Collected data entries
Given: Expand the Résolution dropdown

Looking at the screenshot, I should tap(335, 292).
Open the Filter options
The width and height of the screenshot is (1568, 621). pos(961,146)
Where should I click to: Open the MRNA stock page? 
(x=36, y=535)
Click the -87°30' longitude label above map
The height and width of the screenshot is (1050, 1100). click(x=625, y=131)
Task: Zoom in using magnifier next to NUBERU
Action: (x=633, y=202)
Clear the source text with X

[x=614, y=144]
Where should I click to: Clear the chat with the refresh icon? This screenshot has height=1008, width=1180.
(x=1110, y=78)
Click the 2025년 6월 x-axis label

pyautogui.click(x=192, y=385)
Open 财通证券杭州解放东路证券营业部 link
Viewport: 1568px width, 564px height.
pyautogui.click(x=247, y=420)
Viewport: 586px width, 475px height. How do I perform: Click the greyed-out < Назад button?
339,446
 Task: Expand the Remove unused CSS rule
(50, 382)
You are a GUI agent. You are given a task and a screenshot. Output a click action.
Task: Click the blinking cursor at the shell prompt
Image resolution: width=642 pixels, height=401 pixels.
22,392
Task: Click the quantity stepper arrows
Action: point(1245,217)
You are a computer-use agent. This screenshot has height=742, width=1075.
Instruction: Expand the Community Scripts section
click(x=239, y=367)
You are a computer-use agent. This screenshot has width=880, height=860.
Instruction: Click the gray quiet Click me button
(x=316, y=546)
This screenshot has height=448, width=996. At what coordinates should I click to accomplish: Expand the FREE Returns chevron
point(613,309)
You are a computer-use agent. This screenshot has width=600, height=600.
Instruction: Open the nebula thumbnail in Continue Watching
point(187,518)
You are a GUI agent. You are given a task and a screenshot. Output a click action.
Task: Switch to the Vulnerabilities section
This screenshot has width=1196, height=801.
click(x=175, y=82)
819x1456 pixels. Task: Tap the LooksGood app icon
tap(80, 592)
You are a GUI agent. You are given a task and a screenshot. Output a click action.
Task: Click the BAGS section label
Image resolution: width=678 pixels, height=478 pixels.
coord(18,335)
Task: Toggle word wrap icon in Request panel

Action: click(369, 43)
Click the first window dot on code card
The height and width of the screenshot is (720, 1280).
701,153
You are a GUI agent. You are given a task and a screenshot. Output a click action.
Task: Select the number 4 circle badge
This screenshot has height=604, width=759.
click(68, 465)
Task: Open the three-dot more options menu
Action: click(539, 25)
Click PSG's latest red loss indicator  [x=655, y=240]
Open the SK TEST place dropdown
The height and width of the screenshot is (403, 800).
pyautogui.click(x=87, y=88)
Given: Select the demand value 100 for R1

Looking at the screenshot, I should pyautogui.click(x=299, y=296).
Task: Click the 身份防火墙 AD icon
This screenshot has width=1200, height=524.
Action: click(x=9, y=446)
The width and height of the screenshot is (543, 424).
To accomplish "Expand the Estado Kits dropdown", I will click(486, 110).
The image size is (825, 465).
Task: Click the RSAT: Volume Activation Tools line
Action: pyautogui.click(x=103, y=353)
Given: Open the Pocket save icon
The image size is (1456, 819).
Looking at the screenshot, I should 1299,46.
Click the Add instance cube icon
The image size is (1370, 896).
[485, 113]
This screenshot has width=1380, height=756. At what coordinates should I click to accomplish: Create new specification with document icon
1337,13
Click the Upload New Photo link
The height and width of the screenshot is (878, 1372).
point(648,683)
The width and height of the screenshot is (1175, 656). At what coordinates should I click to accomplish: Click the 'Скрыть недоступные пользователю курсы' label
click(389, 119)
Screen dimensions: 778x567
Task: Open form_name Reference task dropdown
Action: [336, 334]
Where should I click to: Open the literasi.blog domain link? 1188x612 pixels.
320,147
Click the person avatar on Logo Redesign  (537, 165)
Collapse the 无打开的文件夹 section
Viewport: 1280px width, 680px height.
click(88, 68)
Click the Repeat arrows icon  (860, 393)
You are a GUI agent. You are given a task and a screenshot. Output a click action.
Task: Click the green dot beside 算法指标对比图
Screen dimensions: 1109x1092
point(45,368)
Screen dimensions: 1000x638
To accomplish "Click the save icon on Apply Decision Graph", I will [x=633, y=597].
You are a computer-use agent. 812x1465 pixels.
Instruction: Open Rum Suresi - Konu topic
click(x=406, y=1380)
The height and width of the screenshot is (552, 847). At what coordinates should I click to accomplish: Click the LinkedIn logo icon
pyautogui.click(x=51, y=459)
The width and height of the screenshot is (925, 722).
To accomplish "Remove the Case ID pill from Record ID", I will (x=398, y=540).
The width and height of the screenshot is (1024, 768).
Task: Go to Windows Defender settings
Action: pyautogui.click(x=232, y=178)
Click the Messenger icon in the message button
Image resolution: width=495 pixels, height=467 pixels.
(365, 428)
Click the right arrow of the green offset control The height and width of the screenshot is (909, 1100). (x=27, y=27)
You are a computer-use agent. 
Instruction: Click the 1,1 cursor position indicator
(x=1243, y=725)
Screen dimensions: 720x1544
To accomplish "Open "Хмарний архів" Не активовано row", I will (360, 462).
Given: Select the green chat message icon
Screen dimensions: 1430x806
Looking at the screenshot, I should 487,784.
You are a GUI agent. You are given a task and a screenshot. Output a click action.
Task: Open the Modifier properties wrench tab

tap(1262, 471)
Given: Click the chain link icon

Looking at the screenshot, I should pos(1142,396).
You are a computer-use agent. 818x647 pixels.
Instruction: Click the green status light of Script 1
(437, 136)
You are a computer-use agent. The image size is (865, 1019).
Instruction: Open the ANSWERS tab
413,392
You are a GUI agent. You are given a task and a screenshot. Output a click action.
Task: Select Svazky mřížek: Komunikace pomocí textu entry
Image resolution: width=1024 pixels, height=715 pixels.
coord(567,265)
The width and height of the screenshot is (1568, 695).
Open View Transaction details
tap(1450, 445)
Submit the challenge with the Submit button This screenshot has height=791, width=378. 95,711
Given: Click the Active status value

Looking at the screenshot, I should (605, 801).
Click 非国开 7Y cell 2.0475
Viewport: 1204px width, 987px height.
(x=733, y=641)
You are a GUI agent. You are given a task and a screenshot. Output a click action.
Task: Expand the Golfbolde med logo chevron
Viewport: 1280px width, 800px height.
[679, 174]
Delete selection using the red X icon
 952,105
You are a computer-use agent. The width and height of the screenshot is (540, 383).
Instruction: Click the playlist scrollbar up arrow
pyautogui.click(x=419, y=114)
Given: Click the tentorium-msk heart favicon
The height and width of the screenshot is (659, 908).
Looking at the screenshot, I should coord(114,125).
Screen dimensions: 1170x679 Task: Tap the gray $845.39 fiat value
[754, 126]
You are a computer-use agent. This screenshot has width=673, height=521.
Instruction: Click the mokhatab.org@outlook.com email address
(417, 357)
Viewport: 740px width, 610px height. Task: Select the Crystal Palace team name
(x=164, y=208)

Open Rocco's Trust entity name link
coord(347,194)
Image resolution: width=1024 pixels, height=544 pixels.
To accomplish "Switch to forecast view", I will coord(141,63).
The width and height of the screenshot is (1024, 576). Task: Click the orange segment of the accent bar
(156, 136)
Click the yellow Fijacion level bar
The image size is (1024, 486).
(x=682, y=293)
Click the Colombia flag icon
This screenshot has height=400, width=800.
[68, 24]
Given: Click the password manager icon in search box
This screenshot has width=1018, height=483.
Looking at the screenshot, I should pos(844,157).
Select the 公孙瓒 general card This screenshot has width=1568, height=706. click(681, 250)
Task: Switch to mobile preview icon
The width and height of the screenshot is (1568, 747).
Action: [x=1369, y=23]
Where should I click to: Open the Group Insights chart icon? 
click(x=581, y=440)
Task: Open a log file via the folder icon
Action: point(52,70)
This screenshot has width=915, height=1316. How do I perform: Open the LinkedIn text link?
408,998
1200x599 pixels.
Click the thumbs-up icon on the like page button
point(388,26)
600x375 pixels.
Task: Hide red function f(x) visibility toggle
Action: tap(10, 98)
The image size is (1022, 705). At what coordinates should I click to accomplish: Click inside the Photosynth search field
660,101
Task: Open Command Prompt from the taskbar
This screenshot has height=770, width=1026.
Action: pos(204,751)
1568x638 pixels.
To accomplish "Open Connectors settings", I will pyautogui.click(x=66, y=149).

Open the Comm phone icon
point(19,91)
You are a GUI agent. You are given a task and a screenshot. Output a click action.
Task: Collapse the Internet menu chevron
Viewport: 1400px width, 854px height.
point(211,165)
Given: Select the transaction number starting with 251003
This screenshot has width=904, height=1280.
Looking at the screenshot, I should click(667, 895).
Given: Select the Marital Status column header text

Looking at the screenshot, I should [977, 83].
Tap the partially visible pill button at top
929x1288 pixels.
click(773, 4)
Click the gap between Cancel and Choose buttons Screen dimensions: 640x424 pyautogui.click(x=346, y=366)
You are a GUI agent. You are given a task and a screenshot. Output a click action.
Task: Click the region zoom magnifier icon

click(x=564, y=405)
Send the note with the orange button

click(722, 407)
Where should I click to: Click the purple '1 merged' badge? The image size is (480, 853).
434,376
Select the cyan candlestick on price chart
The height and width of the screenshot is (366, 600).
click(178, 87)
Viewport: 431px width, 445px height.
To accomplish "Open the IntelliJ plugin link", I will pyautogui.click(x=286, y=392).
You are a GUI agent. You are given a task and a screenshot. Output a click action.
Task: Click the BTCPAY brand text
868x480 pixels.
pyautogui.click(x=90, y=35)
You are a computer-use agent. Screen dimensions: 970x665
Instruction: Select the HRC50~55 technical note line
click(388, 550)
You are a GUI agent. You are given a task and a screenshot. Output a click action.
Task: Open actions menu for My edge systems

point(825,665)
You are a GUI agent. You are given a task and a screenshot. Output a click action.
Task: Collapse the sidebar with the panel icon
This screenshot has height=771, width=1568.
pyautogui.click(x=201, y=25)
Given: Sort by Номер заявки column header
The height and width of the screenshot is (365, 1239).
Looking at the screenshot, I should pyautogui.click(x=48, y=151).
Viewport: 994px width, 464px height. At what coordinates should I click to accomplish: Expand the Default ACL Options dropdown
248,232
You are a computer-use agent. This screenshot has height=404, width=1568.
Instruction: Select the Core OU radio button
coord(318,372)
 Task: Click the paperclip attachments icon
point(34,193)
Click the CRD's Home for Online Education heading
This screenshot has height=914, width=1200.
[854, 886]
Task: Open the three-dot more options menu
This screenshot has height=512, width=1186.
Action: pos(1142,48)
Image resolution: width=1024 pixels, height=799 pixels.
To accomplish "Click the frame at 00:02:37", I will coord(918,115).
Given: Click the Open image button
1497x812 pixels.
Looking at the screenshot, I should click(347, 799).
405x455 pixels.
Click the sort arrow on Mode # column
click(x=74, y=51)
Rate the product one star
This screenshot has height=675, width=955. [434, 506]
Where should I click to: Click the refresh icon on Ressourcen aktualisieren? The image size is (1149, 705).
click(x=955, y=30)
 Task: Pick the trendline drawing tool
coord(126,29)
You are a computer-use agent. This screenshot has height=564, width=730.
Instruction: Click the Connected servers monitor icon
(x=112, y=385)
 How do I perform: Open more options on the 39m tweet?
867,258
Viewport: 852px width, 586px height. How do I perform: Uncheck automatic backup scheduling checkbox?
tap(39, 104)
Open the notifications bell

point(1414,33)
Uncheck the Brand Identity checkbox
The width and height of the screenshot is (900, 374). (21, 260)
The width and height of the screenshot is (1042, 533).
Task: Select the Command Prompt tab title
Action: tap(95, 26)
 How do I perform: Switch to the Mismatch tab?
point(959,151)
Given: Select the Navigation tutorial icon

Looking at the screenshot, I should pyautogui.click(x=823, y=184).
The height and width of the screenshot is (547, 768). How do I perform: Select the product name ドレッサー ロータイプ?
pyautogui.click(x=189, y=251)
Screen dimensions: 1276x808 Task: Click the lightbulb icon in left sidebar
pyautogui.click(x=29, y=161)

## What you need to do
This exercise requires the lines of the entries containing the string "Collapse".

## Written response
Collapse the 无打开的文件夹 section
Task: Collapse the Internet menu chevron
Task: Collapse the sidebar with the panel icon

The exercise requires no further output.